LLMs
The LLMClient is the primary interface for interacting with Large Language Models (LLMs) in the Helios Engine. It provides a unified API for both remote LLMs (like OpenAI) and local LLMs (via llama.cpp).
The LLMClient
The LLMClient is responsible for sending requests to the LLM and receiving responses.

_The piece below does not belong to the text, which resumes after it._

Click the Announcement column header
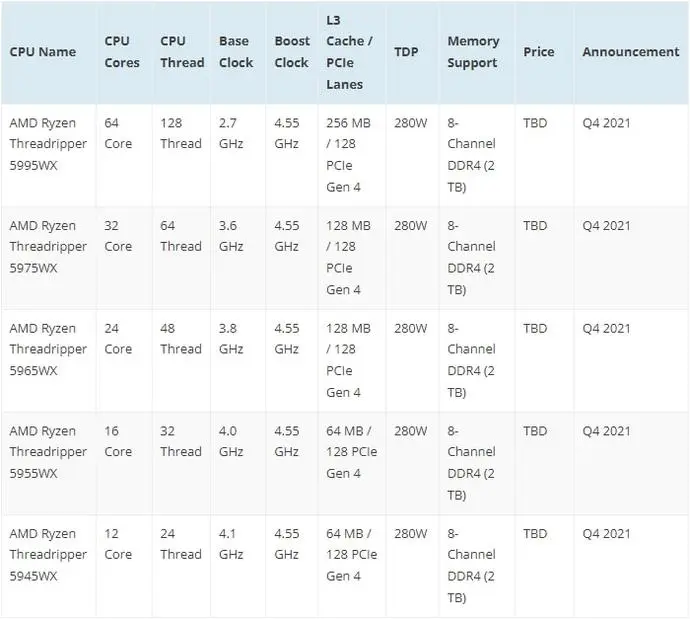(x=631, y=52)

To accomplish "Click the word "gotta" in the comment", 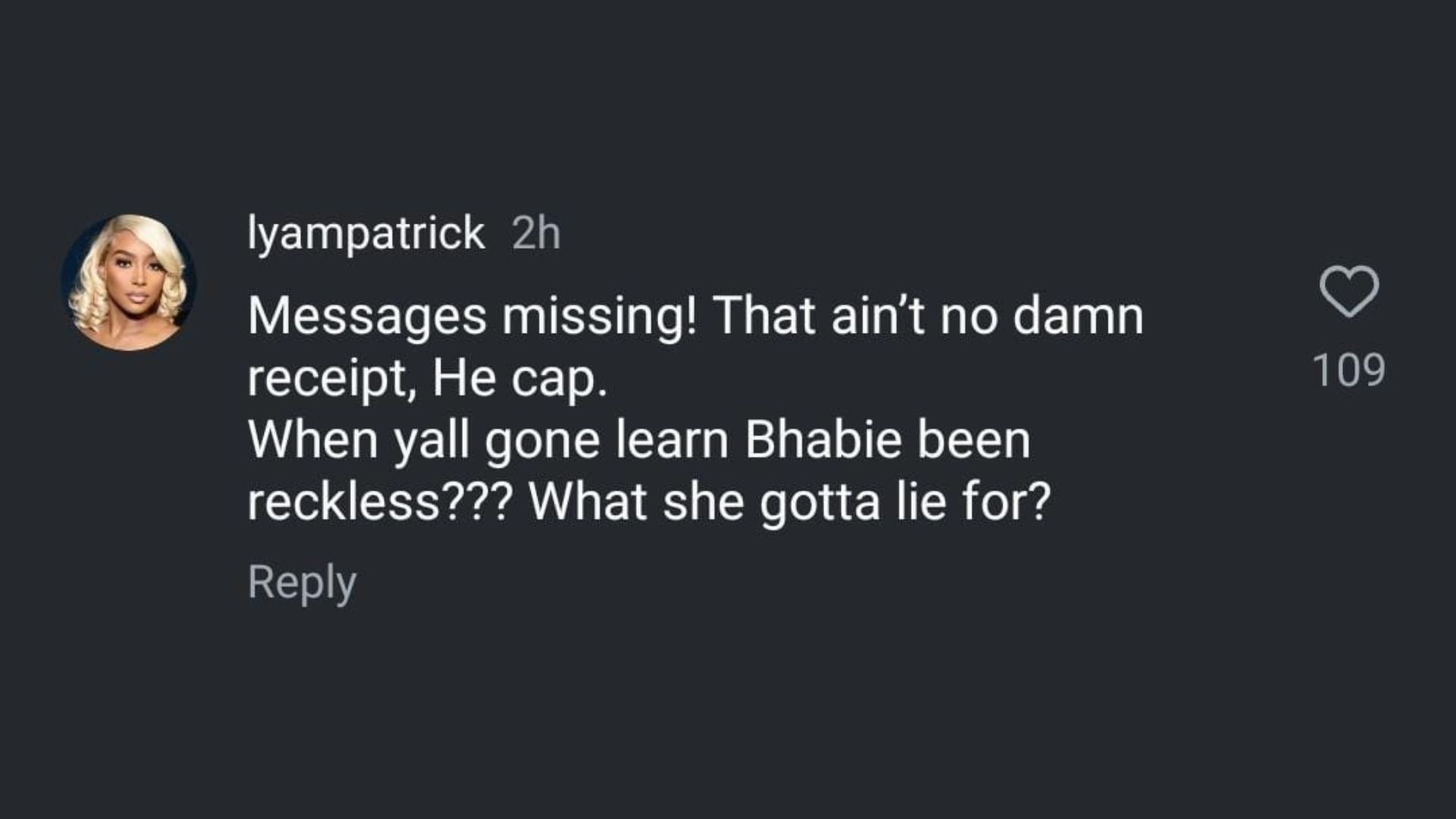I will click(819, 502).
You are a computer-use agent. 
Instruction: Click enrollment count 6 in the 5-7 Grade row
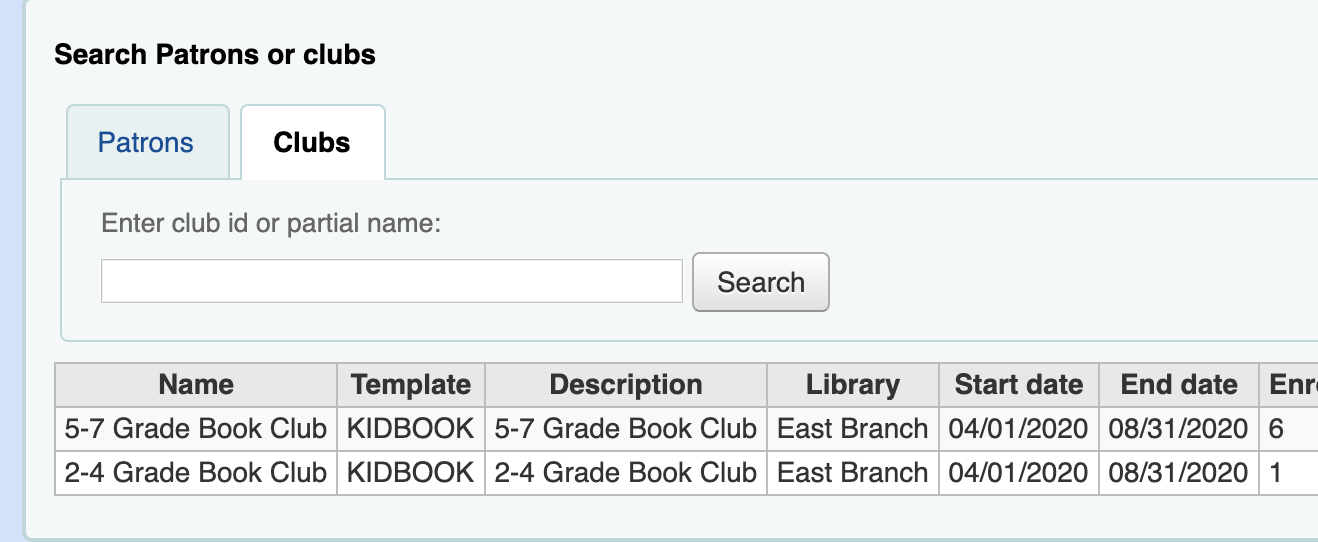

It can be created with either a Remote or Local provider type.
Creating an LLMClient
Here's how to create an LLMClient with a remote provider:
use helios_engine::{llm::{LLMClient, LLMProviderType}, config::LLMConfig}; #[tokio::main] async fn main() -> helios_engine::Result<()> { let llm_config = LLMConfig { model_name: "gpt-3.5-turbo".to_string(), base_url: "https://api.openai.com/v1".to_string(), api_key: std::env::var("OPENAI_API_KEY").unwrap(), temperature: 0.7, max_tokens: 2048, }; let client = LLMClient::new(LLMProviderType::Remote(llm_config)).await?; Ok(()) }
And here's how to create an LLMClient with a local provider:
#[cfg(feature = "local")] use helios_engine::{llm::{LLMClient, LLMProviderType}, config::LocalConfig}; #[tokio::main] async fn main() -> helios_engine::Result<()> { let local_config = LocalConfig { huggingface_repo: "unsloth/Qwen3-0.6B-GGUF".to_string(), model_file: "Qwen3-0.6B-Q4_K_M.gguf".to_string(), temperature: 0.7, max_tokens: 2048, }; let client = LLMClient::new(LLMProviderType::Local(local_config)).await?; Ok(()) }
Note: To use the local provider, you must install Helios Engine with the local feature enabled.
Sending Requests
Once you have an LLMClient, you can send requests to the LLM using the chat method.
Simple Chat
Here's a simple example of how to send a chat request:
use helios_engine::{llm::{LLMClient, LLMProviderType}, config::LLMConfig, ChatMessage}; #[tokio::main] async fn main() -> helios_engine::Result<()> { let llm_config = LLMConfig { model_name: "gpt-3.5-turbo".to_string(), base_url: "https://api.openai.com/v1".to_string(), api_key: std::env::var("OPENAI_API_KEY").unwrap(), temperature: 0.7, max_tokens: 2048, }; let client = LLMClient::new(LLMProviderType::Remote(llm_config)).await?; let messages = vec![ChatMessage::user("Hello, world!")]; let response = client.chat(messages, None, None, None, None).await?; println!("Assistant: {}", response.content); Ok(()) }
Streaming Responses
The LLMClient also supports streaming responses. Here's an example of how to use the chat_stream method:
use helios_engine::{llm::{LLMClient, LLMProviderType}, config::LLMConfig, ChatMessage}; #[tokio::main] async fn main() -> helios_engine::Result<()> { let llm_config = LLMConfig { model_name: "gpt-3.5-turbo".to_string(), base_url: "https://api.openai.com/v1".to_string(), api_key: std::env::var("OPENAI_API_KEY").unwrap(), temperature: 0.7, max_tokens: 2048, }; let client = LLMClient::new(LLMProviderType::Remote(llm_config)).await?; let messages = vec![ChatMessage::user("Hello, world!")]; let response = client.chat_stream(messages, None, None, None, None, |chunk| { print!("{}", chunk); }).await?; Ok(()) }